Invasive species also put ecosystems at risk. Phenotypic plasticity is an important adaptation to invasive species, as it allows them to occur in a wide range of environments (Richards et al. , 2006). With environmental change brings new opportunities for invasive species to disperse into such locations and outcompete native species. Dispersal strategies responding plastically to environmental changes are commonly researched in animals, but rarely are for plants (Imbert and Ronce, 2001). This is because plants have been widely regarded as passive organisms to those outside of plant sciences. However, it has been recognised that plants are able to undergo site-specific dispersal and can manipulate the dispersal phenotypes of their offspring in response to their environment (Seale and Nakayama, 2019). With little knowledge on how plasticity or lack thereof will affect plant populations in the wake of environmental unpredictability, this could put many species at risk.

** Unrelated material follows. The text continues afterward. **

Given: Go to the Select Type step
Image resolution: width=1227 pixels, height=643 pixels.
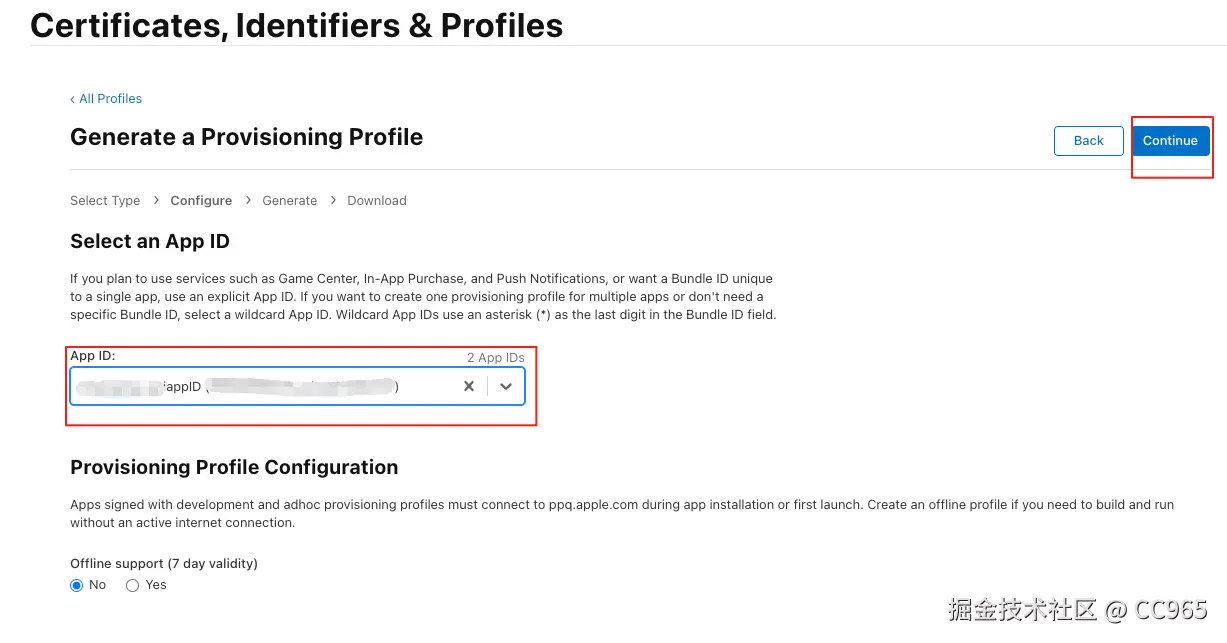Looking at the screenshot, I should 105,200.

Individuals alter the dispersal ratio of their offspring in response to localised environmental variability to an evolutionary advantage. When a species is dispersing between a rock and a hard place, the optimal strategy is to sense the environment and alter the dispersal ratio of their offspring in response. In this way, the population is balanced within a highly variable environment with multiple differing sub-habitats, where they would otherwise go extinct if the population was restricted to one sub-habitat. With increasingly severe fluctuations in environmental variability comes an increase for the scope of this dispersal strategy. Species adopting this lifestyle are able to thrive in otherwise challenging environments. However, dispersal plasticity is widely under researched and underappreciated across all kingdoms and with a rapid increase in environmental variability, one can only speculate the impact on the natural world.